→ Teks
------

Abdul Aziz
Penasehat PW Persatuan Islam Sumut
SUARAAKADEMIS.COM||Medan_Hari itu 24 Juli 1981 bertepatan 22 Ramadhan 1401 H segenap keluarga Hamka berkumpul di Rumah Sakit Pertamina.
Mereka berganti ganti membaca Al-Quran dengan nada lirih, setelah terbaring sakit beberapa hari dan lalu koma, tim dokter sampai pada kesimpulan bahwa semua usaha medis sudah mereka kerahkan untuk merawat Buya Hamka.
Pada jumat pagi itu dengan disaksikan anak-anak dan keluarga dengan mata basah menyaksikan alat pendukung kesehatan yang melekat di badan Hamka satu persatu di lepas oleh dokter.
Layar monitor detak jantung yang berkedip-kedip kini memperlihatkan garis landai, lalu padam.
Hari itu pertiwi menangis, jutaan umat berduka atas berpulangnya tokoh kharismatik, Ulama besar, Sastrawan, Pahlawan Nasional Indonesia, dan Ketua Majelis Ulama Indonesia pertama.
Mulut yang telah menghasilkan jutaan ceramah kebaikan ini berhenti bergerak.

------

→ Petunjuk
a: Jawab pertanyaan berikut dari teks tentang wafatnya Buya Hamka.
(i) Tanggal Hijriah berapa yang bertepatan dengan 24 Juli 1981?
(ii) Di rumah sakit mana keluarga Hamka berkumpul?
(iii) Apa yang diperlihatkan layar monitor detak jantung sebelum padam?
b: Tuliskan kembali bagian teks tentang wafatnya Buya Hamka, mulai dari "Layar monitor detak" dan terus sampai "ini berhenti bergerak.".
Jawablah hanya berdasarkan teks ini.

[Entri data hasil ekstraksi]
------

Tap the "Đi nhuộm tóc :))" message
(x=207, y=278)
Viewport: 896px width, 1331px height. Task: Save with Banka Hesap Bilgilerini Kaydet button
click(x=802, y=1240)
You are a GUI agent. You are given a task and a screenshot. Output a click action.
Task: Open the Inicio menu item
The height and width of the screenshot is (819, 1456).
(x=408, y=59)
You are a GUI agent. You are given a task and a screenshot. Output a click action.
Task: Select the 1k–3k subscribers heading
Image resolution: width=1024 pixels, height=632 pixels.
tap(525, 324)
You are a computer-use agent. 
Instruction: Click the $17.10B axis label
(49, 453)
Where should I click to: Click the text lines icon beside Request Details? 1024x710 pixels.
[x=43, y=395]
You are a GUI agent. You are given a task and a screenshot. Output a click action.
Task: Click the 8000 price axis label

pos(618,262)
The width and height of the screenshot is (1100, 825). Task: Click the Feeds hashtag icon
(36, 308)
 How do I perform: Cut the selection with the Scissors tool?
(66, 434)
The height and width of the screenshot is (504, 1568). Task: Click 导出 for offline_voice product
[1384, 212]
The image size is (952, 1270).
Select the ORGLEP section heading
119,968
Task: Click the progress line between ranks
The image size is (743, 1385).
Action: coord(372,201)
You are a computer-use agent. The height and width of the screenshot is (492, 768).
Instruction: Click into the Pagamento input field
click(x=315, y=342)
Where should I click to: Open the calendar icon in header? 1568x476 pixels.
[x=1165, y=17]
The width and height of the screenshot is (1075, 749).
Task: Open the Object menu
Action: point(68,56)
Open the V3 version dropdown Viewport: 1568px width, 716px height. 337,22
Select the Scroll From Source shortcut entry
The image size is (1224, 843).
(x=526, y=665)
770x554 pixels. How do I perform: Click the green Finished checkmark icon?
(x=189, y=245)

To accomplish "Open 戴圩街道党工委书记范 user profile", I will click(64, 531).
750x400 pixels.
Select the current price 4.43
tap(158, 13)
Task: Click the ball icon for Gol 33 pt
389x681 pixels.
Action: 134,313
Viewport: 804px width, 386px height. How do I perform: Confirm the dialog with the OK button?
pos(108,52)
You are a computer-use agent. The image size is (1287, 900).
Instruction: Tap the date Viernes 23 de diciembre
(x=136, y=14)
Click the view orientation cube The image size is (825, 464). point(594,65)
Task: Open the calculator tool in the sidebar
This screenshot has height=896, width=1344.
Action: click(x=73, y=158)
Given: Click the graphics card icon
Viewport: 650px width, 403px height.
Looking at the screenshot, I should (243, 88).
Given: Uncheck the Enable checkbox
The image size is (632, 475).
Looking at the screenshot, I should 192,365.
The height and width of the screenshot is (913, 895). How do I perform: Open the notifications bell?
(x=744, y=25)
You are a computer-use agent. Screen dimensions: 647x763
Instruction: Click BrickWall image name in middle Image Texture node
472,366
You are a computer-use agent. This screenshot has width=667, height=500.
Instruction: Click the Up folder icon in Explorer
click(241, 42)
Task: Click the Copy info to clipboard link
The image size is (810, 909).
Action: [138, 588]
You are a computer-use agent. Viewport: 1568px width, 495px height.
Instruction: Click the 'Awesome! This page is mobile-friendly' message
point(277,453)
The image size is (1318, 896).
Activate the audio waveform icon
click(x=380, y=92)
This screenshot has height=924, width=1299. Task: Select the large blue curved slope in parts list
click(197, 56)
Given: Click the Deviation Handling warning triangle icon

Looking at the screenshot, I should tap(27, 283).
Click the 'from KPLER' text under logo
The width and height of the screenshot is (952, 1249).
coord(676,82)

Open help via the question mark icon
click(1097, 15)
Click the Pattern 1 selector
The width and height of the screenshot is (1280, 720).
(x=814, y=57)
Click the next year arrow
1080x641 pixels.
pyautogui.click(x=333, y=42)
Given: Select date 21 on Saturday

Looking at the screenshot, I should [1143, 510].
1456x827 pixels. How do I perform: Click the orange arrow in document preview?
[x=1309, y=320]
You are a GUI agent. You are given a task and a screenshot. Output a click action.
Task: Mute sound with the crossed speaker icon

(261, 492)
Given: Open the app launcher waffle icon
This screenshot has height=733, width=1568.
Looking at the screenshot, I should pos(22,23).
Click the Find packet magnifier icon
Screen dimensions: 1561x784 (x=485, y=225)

------

→ Kunci Jawaban
a:
(i) 22 Ramadhan 1401 H
(ii) Rumah Sakit Pertamina
(iii) Garis landai

b:
Layar monitor detak jantung yang berkedip-kedip kini memperlihatkan garis landai, lalu padam.
Hari itu pertiwi menangis, jutaan umat berduka atas berpulangnya tokoh kharismatik, Ulama besar, Sastrawan, Pahlawan Nasional Indonesia, dan Ketua Majelis Ulama Indonesia pertama.
Mulut yang telah menghasilkan jutaan ceramah kebaikan ini berhenti bergerak.